Law School Case Brief
SEC v. Mut. Bens. Corp - 408 F.3d 737 (11th Cir. 2005)
The Securities Act of 1933 (Securities Act) and the Securities Exchange Act of 1934 both define the term "security" as including the catch-all term "investment contracts." 15 U.S.C.S. §§ 77b(a)(1), 78c(a)(10). The phrase "investment contract" is not defined in either statute. The United States Supreme Court provided a flexible test for determining whether a particular transaction qualifies as an "investment contract." An investment contract for purposes of the Securities Act means a contract, transaction or scheme whereby a person invests his money in a common enterprise and is led to expect profits solely from the efforts of the promoter or a third party. This approach embodies a flexible rather than a static principle, one that is capable of adaption to meet the countless and variable schemes devised by those who seek the use of the money of others on the promises of profits.

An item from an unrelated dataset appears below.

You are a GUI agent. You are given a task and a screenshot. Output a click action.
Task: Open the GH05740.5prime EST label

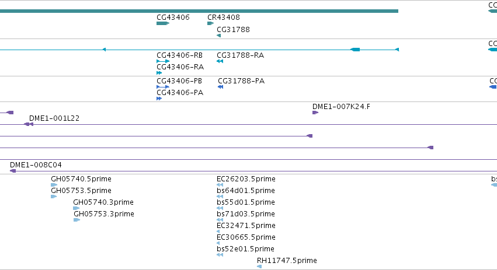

The Securities and Exchange Commission (SEC) filed this action seeking injunctive and other relief, alleging violations of various federal securities laws by Defendants, Mutual Benefits Corp. (MBC) and other named defendants, which are either principals of MBC or "Relief Defendants," which the SEC alleged are shell corporations controlled by MBC or its principals. MBC is a viatical settlement provider, which is a transaction in which a terminally ill insured sells the benefits of his life insurance policy to a third party in return for a lump-sum cash payment equal to a percentage of the policy's face value. In its complaint, the SEC alleges that in raising money for its viatical settlement enterprise, defendant MBC falsely represented to investors that its life expectancy figures had been produced by independent physicians, that 65% of its outstanding life insurance policies were sold to investors using fraudulent life expectancy figures, and that approximately 90% of its policies had already passed their assigned life expectancy. The district court held that investments in viatical settlement contracts were "investment contracts" within the meaning of the Securities Act of 1933 and the Securities Exchange Act of 1934. Defendants appealed.
Does the viatical settlement enterprise fall within the definition of investment contracts under the SEC rules and regulations?
The United States Court of Appeals for the Eleventh Circuit affirmed, noting that under this enterprise, investors were offered and sold an investment in a common enterprise in which they were promised profits that were dependent on the efforts of the promoters. This was true regardless of which specific company purchase agreement form was at issue. Whether the investors were offered a longer or shorter window in which to withdraw funds from escrow, whether the life-expectancy evaluation was actually performed before or after closing, and despite certain differences in how premiums were paid, all investors relied on the pre-and post-purchase managerial efforts of the company to make a profit on the investment in viatical settlement contracts.